News inserita il 26-06-2019 - Palio

L'artista non ha fatto un cencio “ruffiano” e nelle pieghe dei suoi colori e della sua pittura si nasconde  un messaggio tutto da sublimare

Conosco Massimo Stecchi da una vita e ho seguito passo passo la sua evoluzione di pittore ed artista autodidatta. L'ho seguito nelle mostre e rassegne di pittori Senesi e sempre mi ha sorpreso con i suoi cavalli e cavallini. Cavalli che ritrovo nel cilestrino del suo drappellone. Cavalli eleganti, belli e persino maestosi che fanno da sfondo all'intera opera.
Dieci di questi sono già i protagonisti della Festa, della carriera, con le gualdrappe finemente colorate con i toni delle Contrade che si contenderanno questo Palio dedicato esclusivamente alla Madonna di Provenzano.
E lo dico subito nel cencio amo soprattutto questi barberi ed amo proprio la Madonna con il suo sguardo dolce e fiero e con l'incarnato che richiama i toni rossi ed ocra della “terra di Siena”.
Ma Stecchi ha ricercato anche altri temi. Un ragazzo che corre, giocoso, sul Campo con un perizoma che sa tanto di “balzana”. La balzana della nostra Siena. Tiene in mano un lungo filo che fa volare un grande pallone bianco a sfiorare l'icona della Vergine. E poi, dietro la sua svettante figura, un cavallo marrone scuro bruciato che rampa sfidando la forza e la perizia del barbaresco. E' forse il barbero vittorioso? Accanto al destriero un gruppetto stilizzato di Contradaioli che si abbracciano...chi lo sa, forse festanti ?
Ho inserito di proposito due punti interrogativi vicini al cavallo e ai contradaioli, perché non sono sicuro di poter interpretare con solo punti esclamativi l'opera dello Stecchi.
Credo, infatti, che ci sia un messaggio meno facile e piano dietro colori tanto forti e gesti comunque mai scontati.
Di certo c'è solo che lo Stecchi non ha cercato di lisciare la pelle ai Senesi che da Senese e Contradaiolo verace della Selva conosce come le sue tasche. Non ha fatto un cencio “ruffiano” e nelle pieghe dei suoi colori e della sua pittura si nasconde forse un messaggio tutto da sublimare.
Che dire? Glielo chiederò, a Massimo, la prima volta che avrò modo di parlarci, in questi giorni di Palio. Chiederò a Lui l'interpretazione autentica delle sue figure. Di questa splendida Madonna di Provenzano, tutta Senese e “creola”. Di questo ragazzo seminudo che scorrazza per il Campo con un palloncino troppo grosso per lui. Di questo barbero scurissimo come il nero del mistero e di questi personaggi che in un angolo si abbracciano. Per gioire o consolarsi?
Insomma non penso che il Palio di Massimo sia poi tanto semplice da spiegare. Ma viva comunque i suoi strepitosi cavalli!
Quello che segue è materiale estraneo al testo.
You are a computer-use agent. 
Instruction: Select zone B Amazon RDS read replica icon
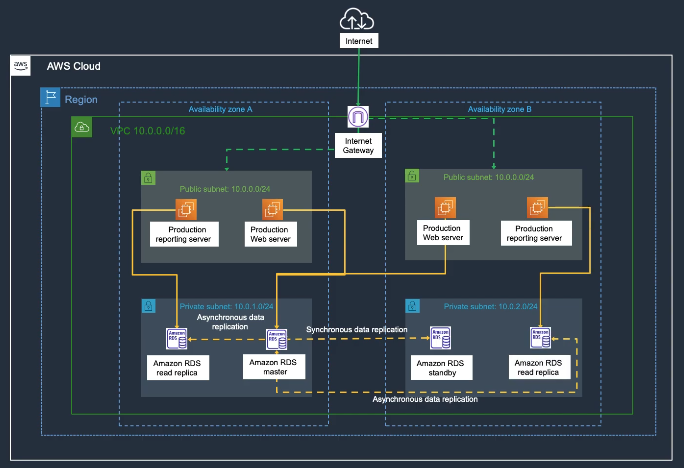pyautogui.click(x=539, y=340)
Merita la lode la Chiara Tambani che coglie finalmente un pezzetto di gloria sul Campo.
E' brava e le sue opere, pitture e sculture sono disseminate a Siena, in Italia e fuori dai confini della nostra Nazione. Finalmente una delle tante nostre Istituzioni di volontariato – l'Auser – ha dato a “Chiarina” la possibilità di mostrarsi pienamente alla gente di Siena. Il bacile, ma forse meglio chiamarlo guantiera, tutto di bronzo bagnato nell'argento è semplicemente strepitoso.
Significativa la Scala da cui nasce una Croce e geniale la pianta che si sviluppa intrecciando rami e foglie. Un nido? Forse...ma soprattutto un porto sicuro per accogliere gli anziani, i più deboli:
Solidarietà ed accoglienza. La committenza dell'Auser non poteva aspettarsi niente di più bello e significativo!